**PASSAGE TO READ:**

◆ ◆ ◆

The ​​former ‘SNL’ cast member shares her love for The Mee-Ow Show, the turning point in her career and the dream role she’s chasing next.

Ana Gasteyer sits in a row of auditorium chairs, smiling with her legs crossed.
Ana GasteyerImage: Shane Collins

By Clare Milliken
Fall 2023
People

Whether you know her as NPR radio host Margaret Jo on Saturday Night Live or Cady Heron’s mom in Mean Girls, odds are you know — and love — Ana Gasteyer’s work. An actor, comedian and singer, Gasteyer ’89 has worked across screen and stage for decades.  

After graduating from Northwestern, a place she would “do literally anything for,” Gasteyer got her start with the Los Angeles–based improv and sketch comedy group The Groundlings. A cast member on SNL for six years, Gasteyer also worked on Broadway, where she played Elphaba in Wicked. 

Since leaving the stage (not for long, we hope!), she’s appeared in countless movies and TV shows, from Wine Country and A Clüsterfünke Christmas to The Goldbergs and Suburgatory. She’s also released two studio albums — I’m Hip and Sugar & Booze — and performed her original songs across the country.  

Most recently, Gasteyer starred on NBC’s American Auto, playing an out-of-place executive who finds herself at the helm of an automotive company despite knowing next to nothing about cars. Last May, Gasteyer returned to campus for a “Dialogue with the Dean” event with School of Communication Dean E. Patrick Johnson. During her time in Evanston, Gasteyer also sat down with Northwestern Magazine’s Clare Milliken to discuss her twists and turns and tips for aspiring artists.

◆ ◆ ◆

**DATA LINES:**

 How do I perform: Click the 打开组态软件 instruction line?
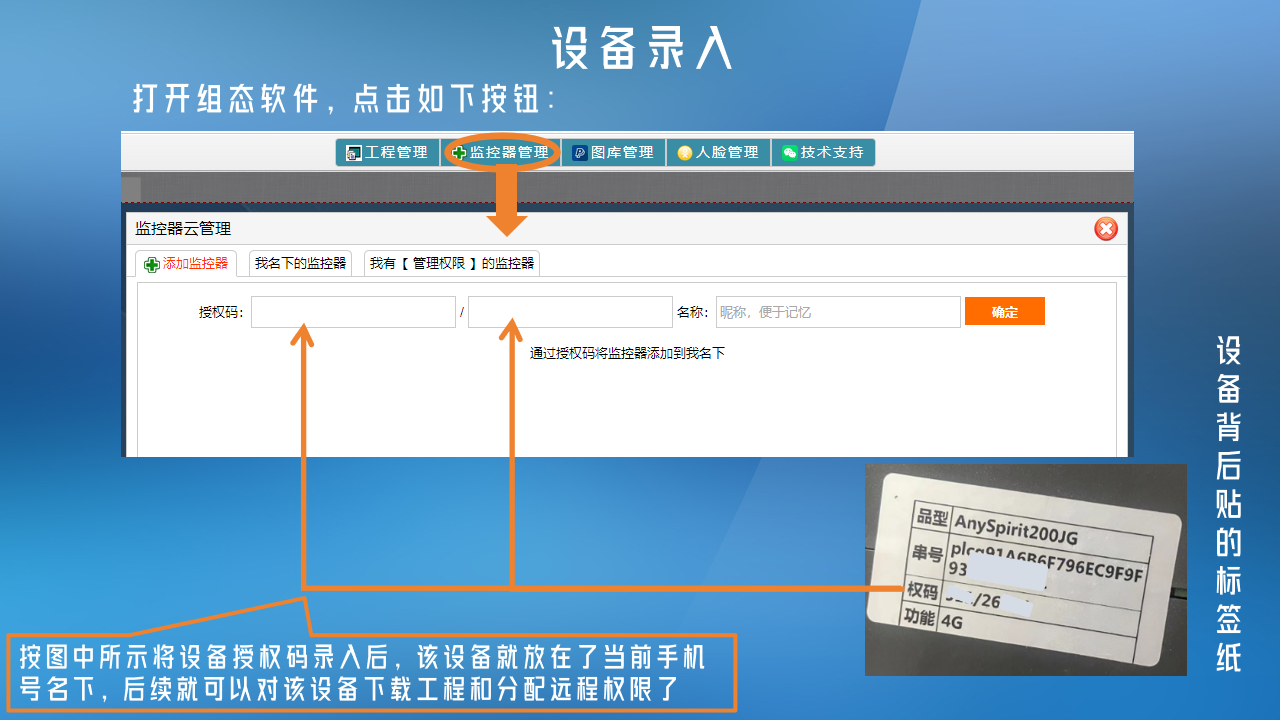point(344,98)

◆ ◆ ◆

**WORK REQUIRED:**
Please list every role that the Ana Gasteyer profile says she played, along with the show, film or production each role belongs to.

**FINISHED TASK:**
- NPR radio host Margaret Jo on Saturday Night Live
- Cady Heron's mom in Mean Girls
- Elphaba in Wicked on Broadway
- An out-of-place executive at the helm of an automotive company on NBC's American Auto